**Provided passage**
══════════

I think part of it is that at the moment, I’m feeling quite alone in all this. Sometimes I wish that I had a family who rallied round and helped me through things, rather than the dysfunctional, corrosive one I have. I get fed up sometimes, of managing on my own. Sometimes, like at the moment, when I’m having a few days of feeling oh-so-vulnerable, oh-so-easily wounded, all I want is someone to take it all away and help me know what to do. Last year proved that I’m not always good at making my own decisions, and as a result, I don’t feel quite as capable or invincible as I did before. Walking wounded. After the whole run in with the substance-misuse doctor the other week, it’s as though all my armour has been stripped away and suddenly, it’s only to obvious to the world that I am defenceless, fragile and not quite as bullet-proof as I’d have it believe. I’m back to square one again. I hate square one. Sometimes, depression feels like a game of snakes and ladders, but with no ladders and extra snakes. It’s hard enough to stay in one place, let alone move forward.
God – please help me stop being so grumpy and ill-thinking. Please help me see the way through this. Please help me keep my eyes fixed on you, and not on things I can’t change. And please don’t let counselling finish me off. Love, Char48.
So – let’s hope that this week isn’t quite as grumpy as the last.
Hi Char48. Been reading your blog since you left the comment on mine. I just wanted to say you’re not alone. I struggled with depression (relating to having post-viral/chronic fatigue syndrome amongst a host of other things) and several of my friends (all medical students like you are) did too.

══════════

**The data**
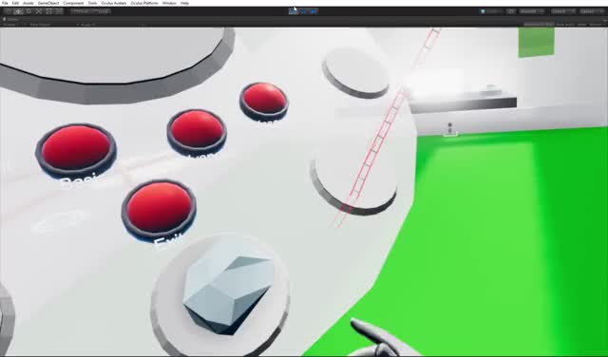This screenshot has width=608, height=357.
Task: Click the Pause button
Action: [304, 11]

══════════

**What to work on**
1. In the blog post, which game does the writer say depression sometimes feels like?
2. List every request the writer makes to God in the blog post.
3. According to the blog post, why does the writer no longer feel as capable or invincible as before?
The lines that come after the blog post are not needed here.

**Answers by task**
1. Snakes and ladders, but with no ladders and extra snakes.

2.
- Help me stop being so grumpy and ill-thinking.
- Help me see the way through this.
- Help me keep my eyes fixed on you, and not on things I can't change.
- Don't let counselling finish me off.

3. Last year proved to the writer that they are not always good at making their own decisions.